Я закрыла глаза, а когда открыла – всего лишь спустя несколько секунд, – превращение завершилось, и на месте Натали стояла черно-белая кошка. Шерсть ее была поднята, усы встопорщены. Леонард поддел кошку ногой и, жалобно мяукнув, она бросилась под кровать.

– Смотри мне, Натали, в следующий раз это может быть лягушка или червяк. Как тебе такое понравится? – Леонард перевел взгляд на меня. – Она устанет от тебя, как устала ото всех предыдущих, девчонка. Колин тем более не способен к истинной привязанности. Как только тобой наиграются, я выброшу тебя, как сломанную куклу.

Леонард поправил галстук и вышел. Я чувствовала себя так, будто меня протащили волоком по каменистой дороге. Разбитая губа кровоточила. Я достала платок и привела себя в относительный порядок. Потом попыталась извлечь из-под кровати Натали.

– Кис-кис, – позвала я, остро ощущая безумие ситуации.

Кошка была испугана и долго не желала выходить. Кое-как я выманила ее, посадила себе на колени. Погладила, и она поднырнула под ладонь. Человеческий разум в этом животном явно не теплился. Обняв кошку, я забралась под одеяло. Комната погружалась во тьму. Дом скрипел, вздыхал, превратился в огромное, печальное, недоброе существо. Мы с кошкой согрели друг друга. Она начала тихонько мурлыкать. «В зверином обличии Натали гораздо дружелюбнее», – отметила я и уснула.

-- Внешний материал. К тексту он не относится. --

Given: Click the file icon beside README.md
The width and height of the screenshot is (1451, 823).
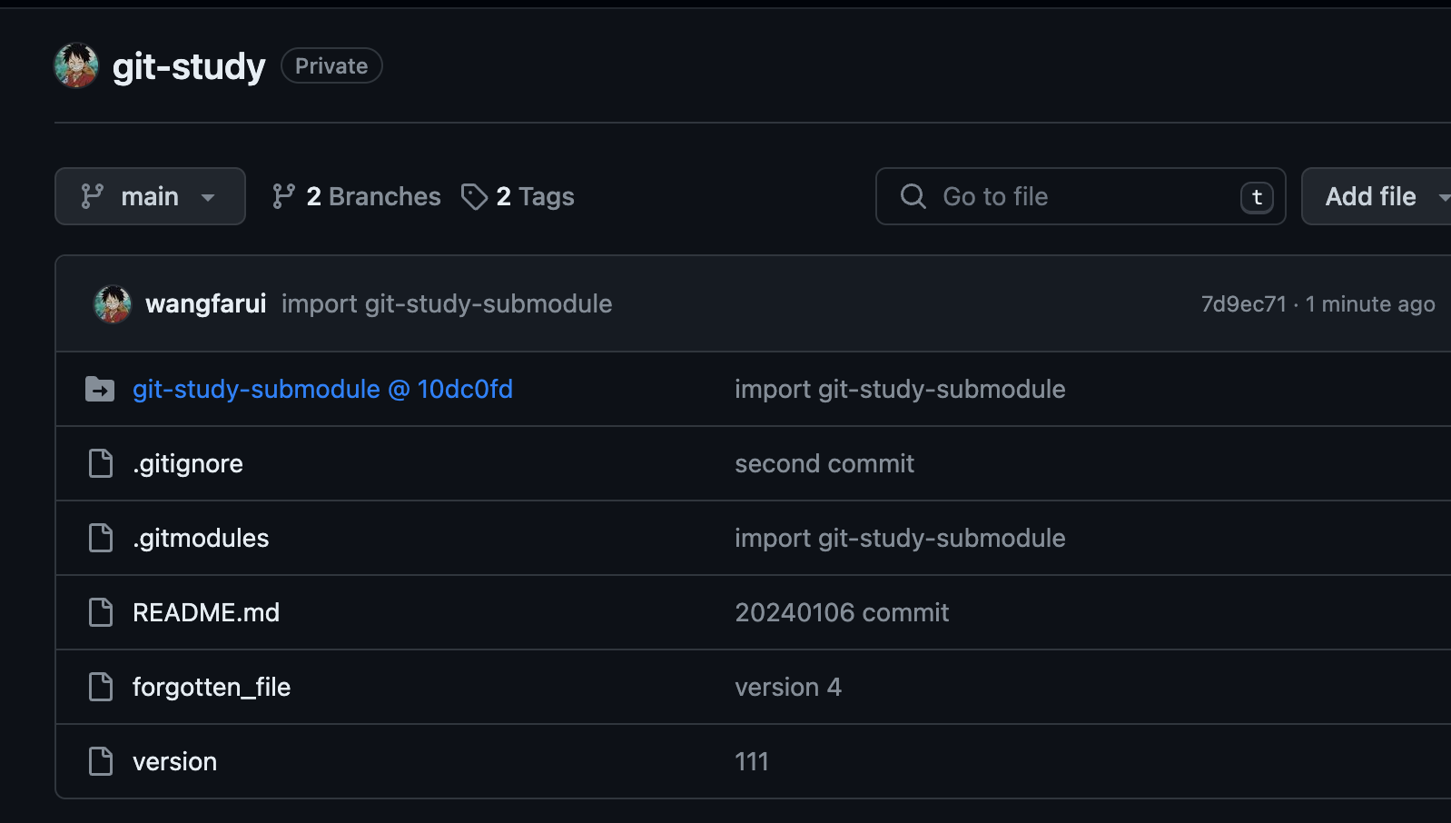Looking at the screenshot, I should (x=101, y=612).
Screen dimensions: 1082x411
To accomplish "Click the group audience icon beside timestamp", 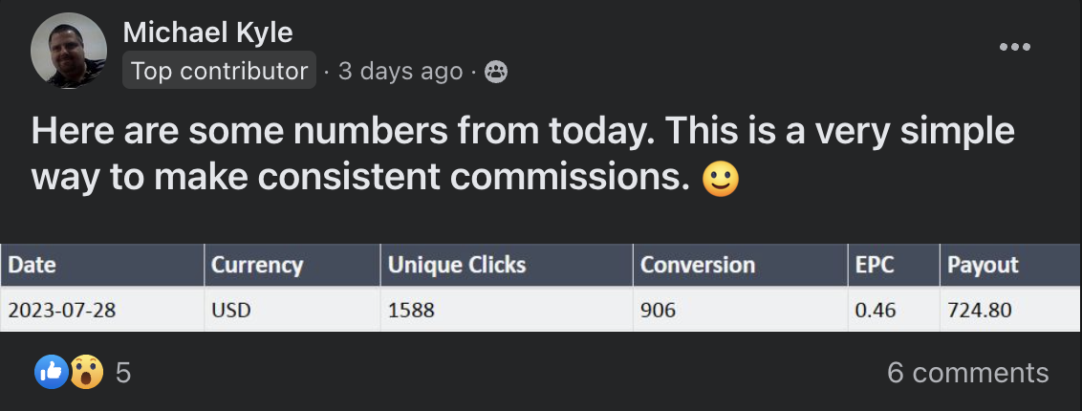I will [x=495, y=72].
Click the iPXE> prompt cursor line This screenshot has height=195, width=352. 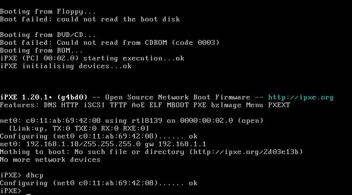click(x=15, y=191)
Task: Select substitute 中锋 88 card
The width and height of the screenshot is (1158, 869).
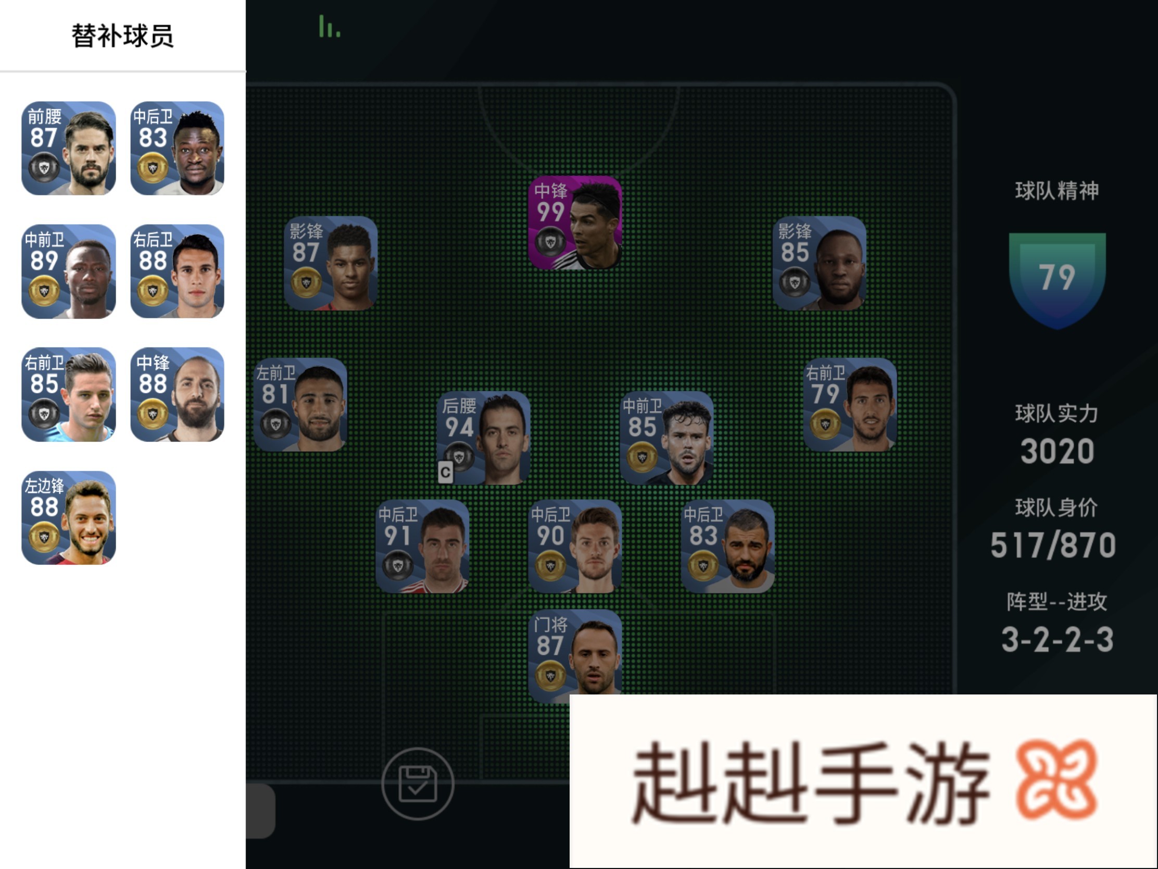Action: point(177,394)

Когда я проснулась, Натали уже встала, но ее тепло еще оставалось на подушке и простыне.

– Доброе утро, – сказала я, чем, разумеется, вызвала саркастичное фырканье.

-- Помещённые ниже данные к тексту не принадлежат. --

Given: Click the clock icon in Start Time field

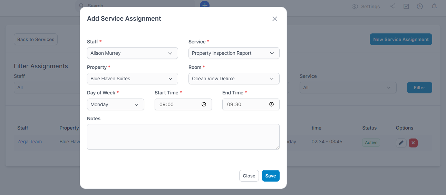Looking at the screenshot, I should 204,104.
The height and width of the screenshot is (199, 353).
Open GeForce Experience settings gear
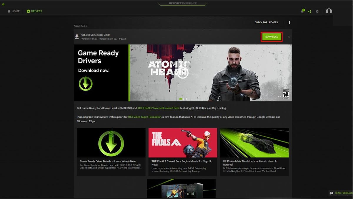click(317, 11)
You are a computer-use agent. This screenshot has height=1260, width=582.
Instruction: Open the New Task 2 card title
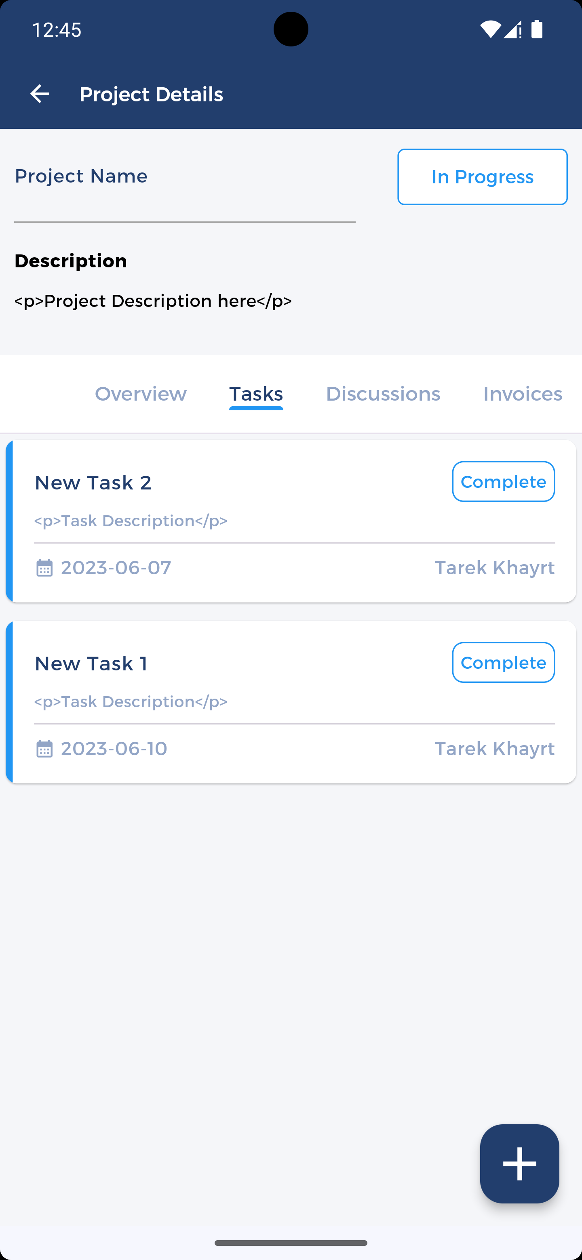pos(93,483)

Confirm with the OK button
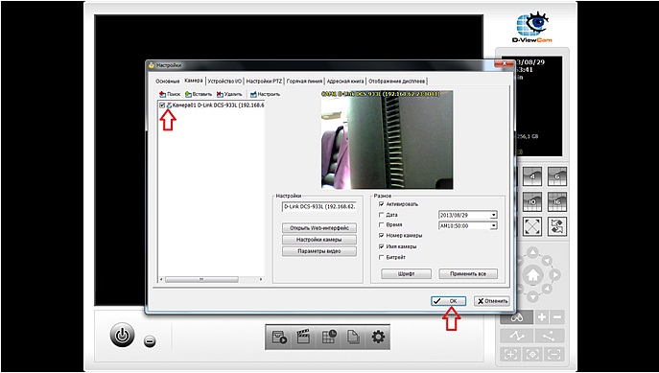point(448,301)
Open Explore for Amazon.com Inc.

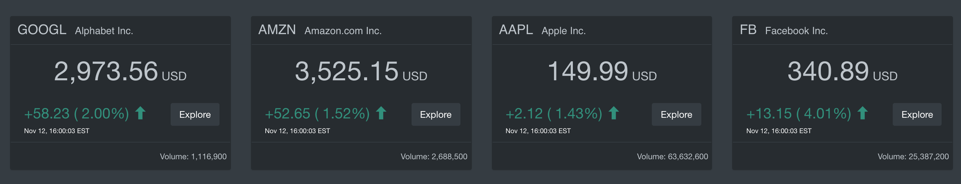tap(435, 115)
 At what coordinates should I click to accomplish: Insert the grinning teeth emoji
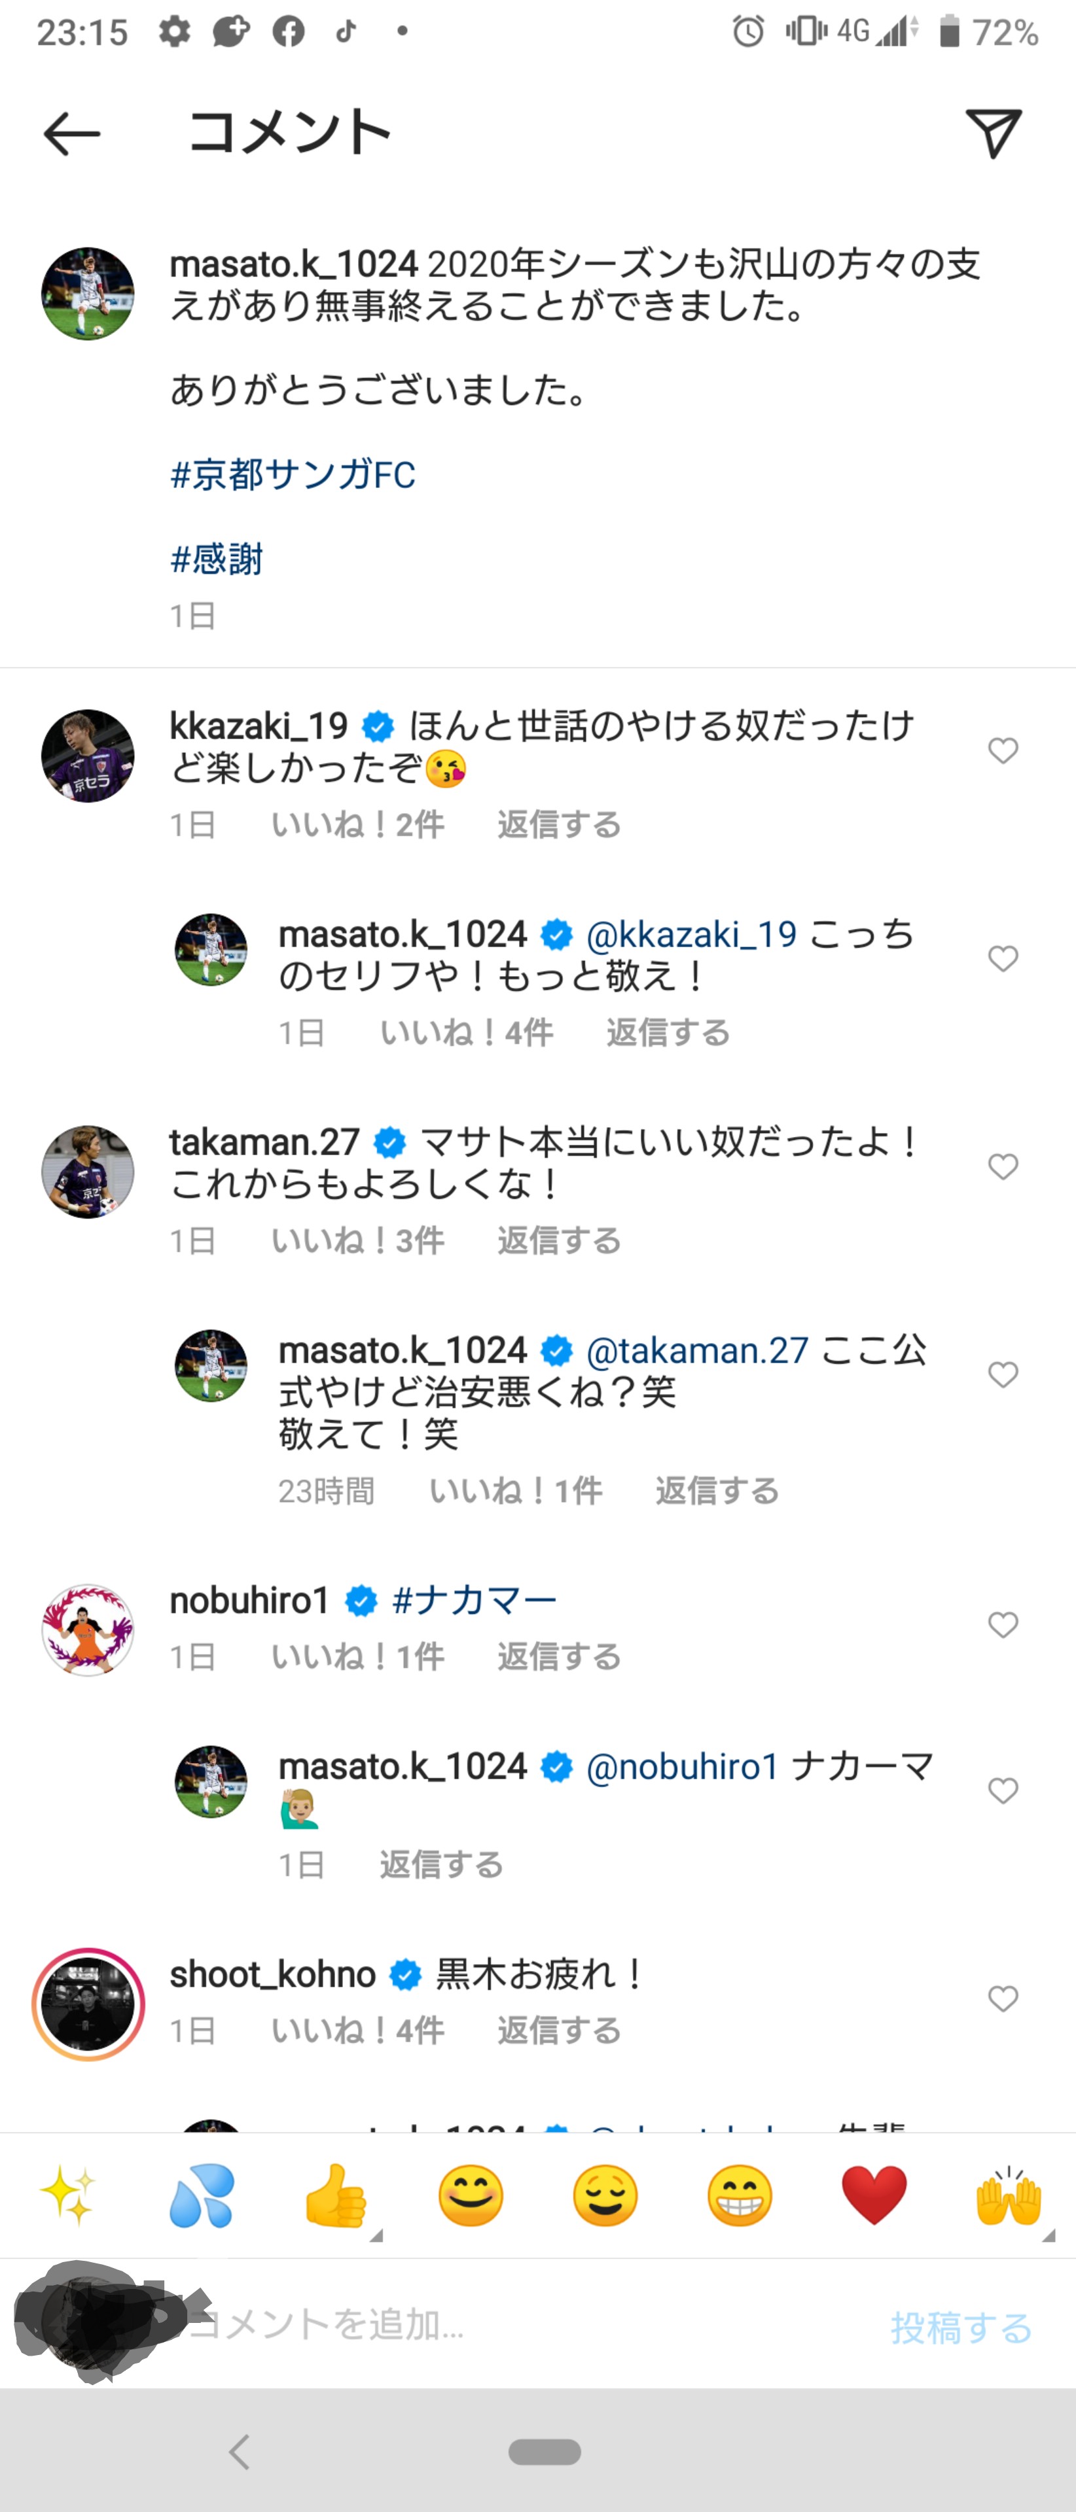(x=739, y=2195)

– У тебя нет сигарет? А то во рту помойка, – Натали сплюнула на ковер.

– Не плюйся, – нахмурилась я, и Натали захохотала.

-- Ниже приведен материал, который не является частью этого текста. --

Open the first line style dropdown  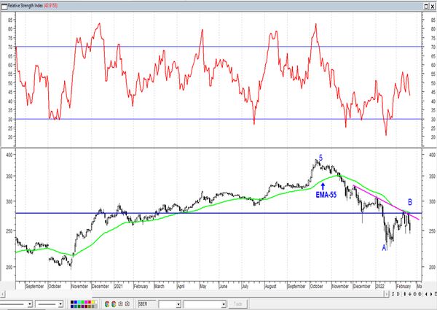(x=31, y=303)
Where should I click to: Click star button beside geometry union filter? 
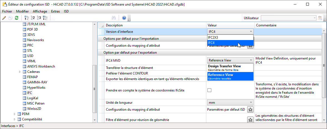(x=251, y=120)
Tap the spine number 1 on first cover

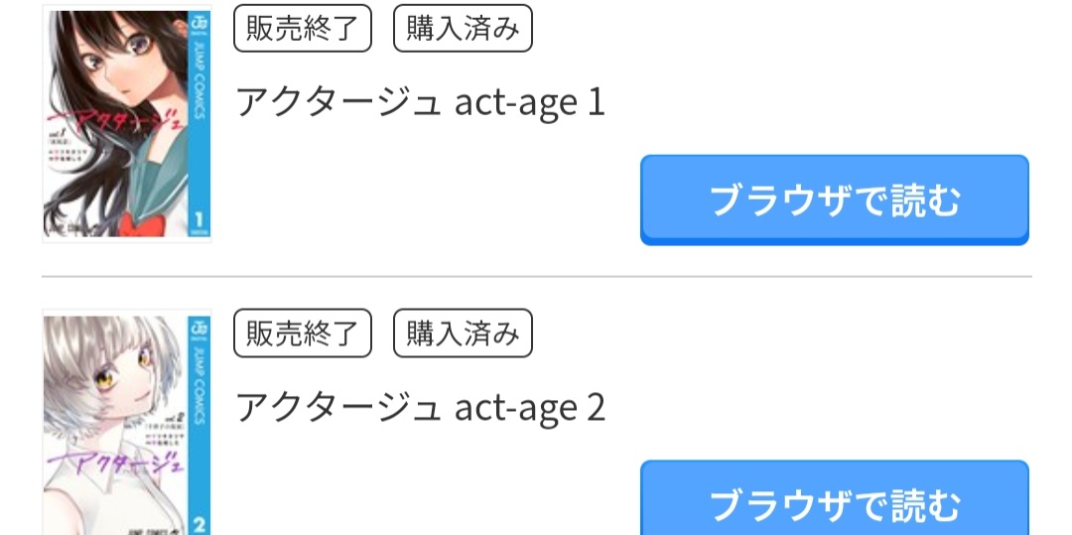(199, 219)
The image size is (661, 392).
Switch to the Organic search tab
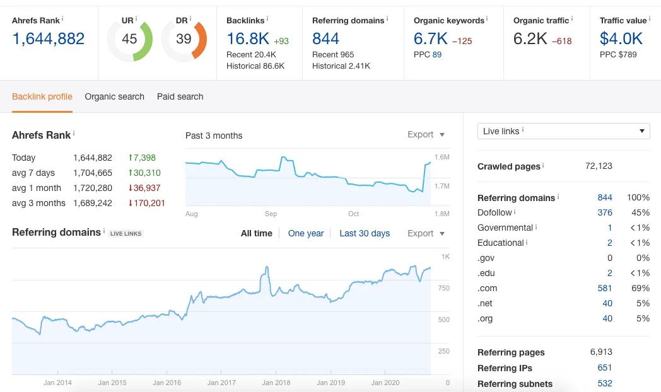coord(114,96)
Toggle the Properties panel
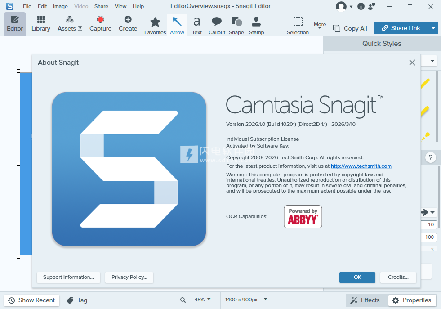441x309 pixels. click(412, 300)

Ее смех оказался заразительным, и я тоже засмеялась, хоть у меня и мелькнуло в голове: «Смех висельников».

– Что бы ни случилось, порядок на первом месте, – отсмеявшись, констатировала Натали. – Пойдем ко мне. Там можно заплевать все хоть доверху.

Там и так было заплевано доверху. Повсюду валялись окурки, на всех плоскостях громоздились опорожненные винные бутылки. Как Натали удается столько пить и сохранять адекватность?

– Меня медленно сшибает, – ответила она моему удивленному взгляду. – Я крепкая, как кобыла, и выпить могу соответствующе.

Расчистив себе место на кровати, Натали села, прикурила сигарету и задрожала от удовольствия. Докурив, она выудила из-под кровати непочатую бутылку и посмотрела сквозь нее: вино было темно-красное.

– Как кровь, – лениво протянула Натали. – И я хочу крови. Его крови, – она потянулась за штопором.